LiveRamp has also seen significant signs of growth. According to information provided by the company exclusively to Advertising Age, its client list rose to 223 in 2013 from 116 the year before, representing 92% growth year-over-year. And in that time, revenue grew 143%, said the firm. LiveRamp was spun out of digital data company Rapleaf, whose data matching capabilities sparked controversy following a 2010 Wall Street Journal report highlighting the fact that the firm stored user names in its database.
With new LiveRamp clients came more data to move from offline systems into ad targeting, site optimization and email platforms. LiveRamp said it on-boarded 1.3 billion customer records to the web in March 2013, and around 3 billion in March 2014.
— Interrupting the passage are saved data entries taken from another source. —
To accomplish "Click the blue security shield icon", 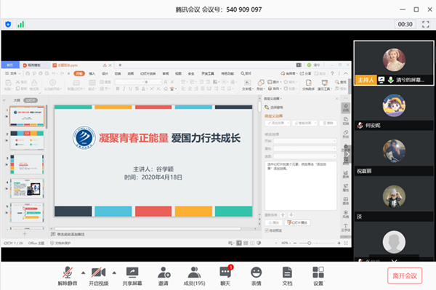I will click(x=8, y=24).
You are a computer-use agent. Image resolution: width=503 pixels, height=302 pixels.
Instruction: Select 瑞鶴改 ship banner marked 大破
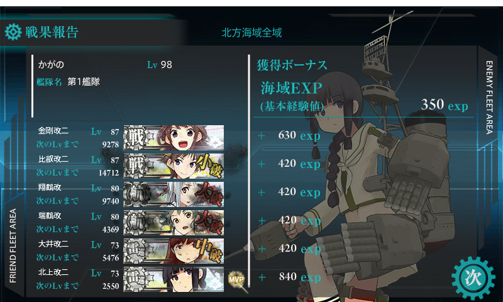[x=174, y=222]
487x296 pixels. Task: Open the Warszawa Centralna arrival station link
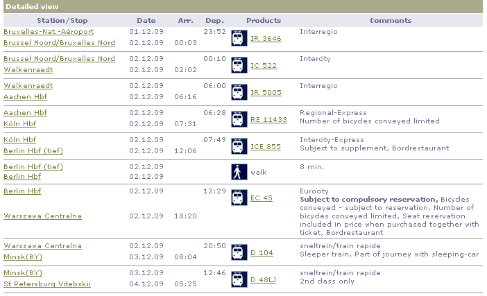point(42,216)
Put simply, companies like LiveRamp and Datalogix match offline databases to online data, often making the connection by using registration information gathered by travel, dating or news sites, or gaming system partners. They can also link cookies representing a user's visitation to a partner site to information in CRM databases. For privacy purposes, personal data is stripped once connections are made, and before data is delivered to ad targeting or site optimization systems.
Data-match drawbacks
There are some drawbacks, suggested Anudit Vikram, VP at data
consulting and management firm Merkle, who said a 30% match rate of offline
data to Internet data is actually considered "good." Companies
might choose to bolster audience pools using algorithmic look-alike
modeling, which finds other consumers that exhibit similar behavior
to the ones in the original matched database.
The data-bridging process isn't always speedy either, though companies are improving systems to reduce wait time.